The petitioner Vice-Governor now seeks recourse to this Court alleging that the appellate court committed reversible error in ruling that it is the Governor, and not the Vice-Governor, who has the authority to sign purchase orders of supplies, materials, equipment, including fuel, repairs and maintenance of the Sangguniang Panlalawigan. The petitioner Vice-Governor, likewise, takes exception to the holding of the CA that the issue relating to the July 1, 2002 Memorandum had been rendered moot and academic. He points out that the appointment of casual/job order employees is exercised by the appointing authority every six months in the case of casual employees and per job order as to job order employees. Thus, while the July 1, 2002 Memorandum had already been implemented, what is being sought to be enjoined is the respondent Governor’s continued usurpation of the petitioner Vice-Governor’s authority to appoint the employees of the Sangguniang Panlalawigan under the pertinent provisions of Rep. Act No. 7160.
For his part, the respondent Governor maintains that his Memoranda dated June 25, 2002 and July 1, 2002 are valid. He asserts that the approval of purchase orders is different from the power of the Vice-Governor to sign warrants drawn against the provincial treasury under Section 466(a)(1) of Rep. Act No. 7160. Rather, he insists on the application of the last clause in Section 344 which states that the approval of the disbursement by the local chief executive is required whenever local funds are disbursed.
The respondent Governor likewise defends the validity of the Memorandum dated July 1, 2002 stating that it was issued upon finding that the petitioner Vice-Governor appointed, among others, 28 clerks on top of the existing permanent employees resulting in an excessive and bloated bureaucracy. He concedes the appointing power of the Vice-Governor but submits that this is limited to the employees of the Sangguniang Panlalawigan and that he is not authorized to appoint officials and employees of the Office of the Vice-Governor.
As correctly presented by the appellate court, the issues for resolution in this case are:
A. Who between the petitioner and the respondent is authorized to approve purchase orders issued in connection with the procurement of supplies, materials, equipment, including fuel, repairs and maintenance of the Sangguniang Panlalawigan?
B. Does respondent Villarosa, as local chief executive, have the authority to terminate or cancel the appointments of casual/job order employees of the Sangguniang Panlalawigan Members and the Office of the Vice-Governor?
Before resolving the foregoing issues, it is noted that petitioner Atienza and respondent Villarosa had ceased to be the Vice-Governor and Governor, respectively, of the Province of Occidental Mindoro effective June 30, 2004 when the newly-elected officials of the province took their oaths of offices. The petitioner Vice-Governor did not run for re-election during the May 2004 elections while the respondent Governor did not succeed in his re-election bid. The expiration of their terms of offices has effectively rendered the case moot. However, even in cases where supervening events had made the cases moot, the Court did not hesitate to resolve the legal or constitutional issues raised to formulate controlling principles to guide the bench, bar and the public. In this case, there is compelling reason for the Court to resolve the issues presented in order to clarify the scope of the respective powers of the Governor and Vice-Governor under the pertinent provisions of the Local Government Code of 1991.

### TASK LIST
a. In the court ruling on the Occidental Mindoro dispute, on what date did the petitioner and the respondent stop being Vice-Governor and Governor?
b. Write the next part of the court ruling on the Occidental Mindoro dispute, picking up after its last sentence.
The lines that come next are not needed.

### DATA PROVIDED
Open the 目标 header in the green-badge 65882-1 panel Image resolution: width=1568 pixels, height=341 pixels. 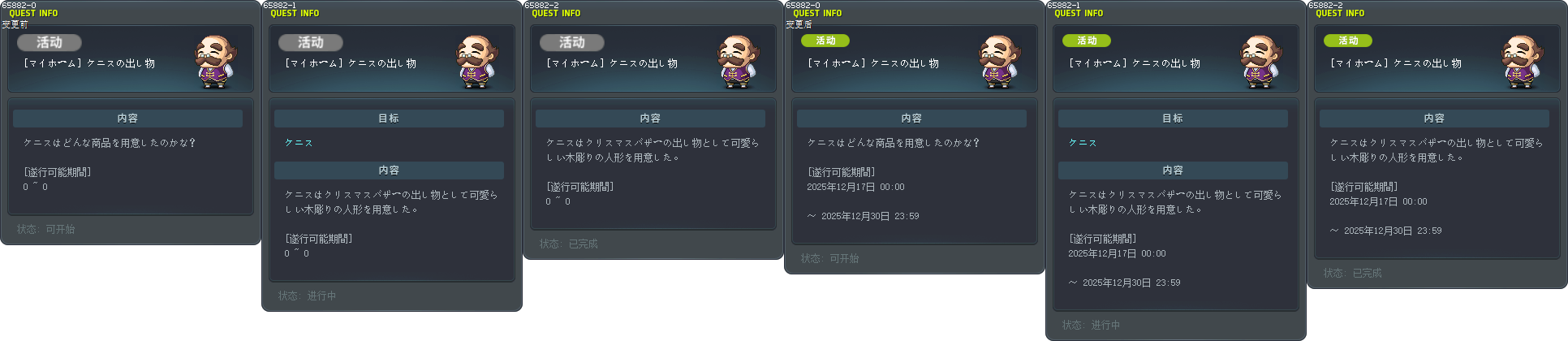1173,119
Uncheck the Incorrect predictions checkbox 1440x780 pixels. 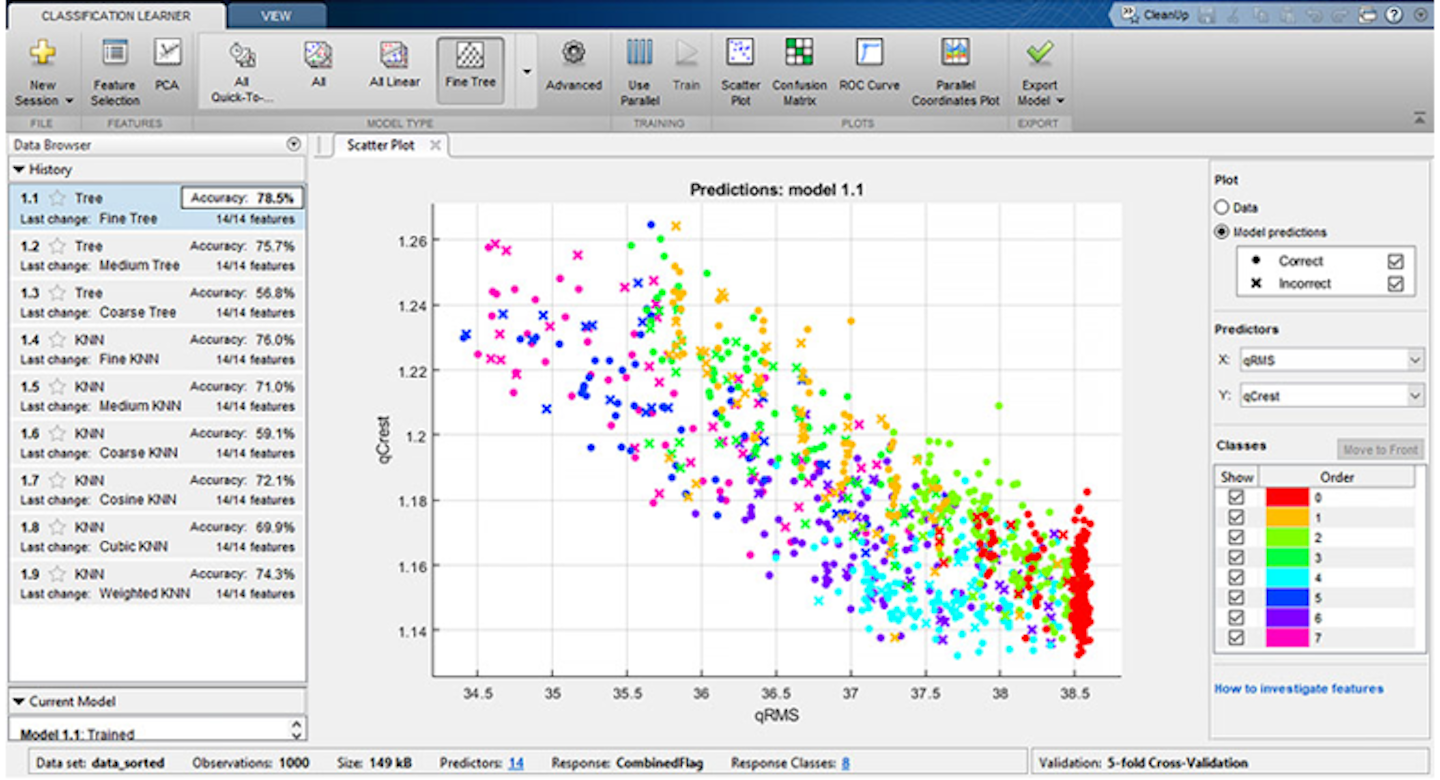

### EXERCISE RESULTS
a. June 30, 2004.

b.
To resolve the substantive issues presented in the instant case, it is well to recall that Rep. Act No. 7160 was enacted to give flesh to the constitutional mandate to “provide for a more responsive and accountable local government structure instituted through a system of decentralization with effective mechanism of recall, initiative and referendum, allocate among the different local government units their powers, responsibilities, and resources, and provide for the qualifications, election, appointment and removal, term, salaries, powers and functions and duties of local officials, and all matters relating to the organization and operation of the local units.”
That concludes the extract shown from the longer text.